• [Quoted passage]
+-------+
示例#1
0
def create_splash(input_file, output_file, separator, spectrum_type, spectrum_col, origin_col):
    start_time = time.time()
    splasher = Splash()

    with open(input_file, 'r') as f, \
        (open(output_file, 'w') if output_file is not None else sys.stdout) as fout:

        for i, line in enumerate(f):
            # Handle input
            line = line.strip().split(separator)

            origin = line[origin_col - 1]
            spectrum_string = line[spectrum_col - 1]

            spectrum = Spectrum(spectrum_string, spectrum_type)
            splash_code = splasher.splash(spectrum)

            # Print the spectrum id with the calculated splash id
            print(splash_code, *line, sep = separator, file = fout)
+-------+
• [Recorded information]
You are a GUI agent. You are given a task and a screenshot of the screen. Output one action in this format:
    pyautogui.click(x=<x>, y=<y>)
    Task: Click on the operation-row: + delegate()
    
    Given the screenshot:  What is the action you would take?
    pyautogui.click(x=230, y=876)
+-------+
• [Directions]
(a) Answer these questions about the create_splash function:
(i) Which class is instantiated and assigned to `splasher`?
(ii) Where is output written when `output_file` is None?
(iii) Which value is printed ahead of the line's fields?
(b) For each statement, say yes or no according to the create_splash function, and quote the deciding words:
(i) The input file is opened for writing.
(ii) Each input line is stripped and then split on the separator.
(iii) The printed fields are always joined with a tab.
(c) Carry on writing the create_splash function from its last line.

• [Answers to this exercise]
(a)
(i) `Splash`
(ii) `sys.stdout`
(iii) `splash_code`

(b)
(i) No: "open(input_file, 'r')"
(ii) Yes: "line = line.strip().split(separator)"
(iii) No: "sep = separator"

(c)
            if (i + 1) % 10000 == 0:
                print('processed %d spectra, %.2f ms average time to splash a spectrum' % (i + 1, 1000 * (time.time() - start_time) / (i + 1)), file = sys.stderr)

    print('finished processing, processing took: %.2f s' % (time.time() - start_time), file = sys.stderr)
    print('processed %d spectra' % (i + 1), file = sys.stderr)
    print('average time including io to splash a spectra is %.2f ms' % (1000 * (time.time() - start_time) / (i + 1)), file = sys.stderr)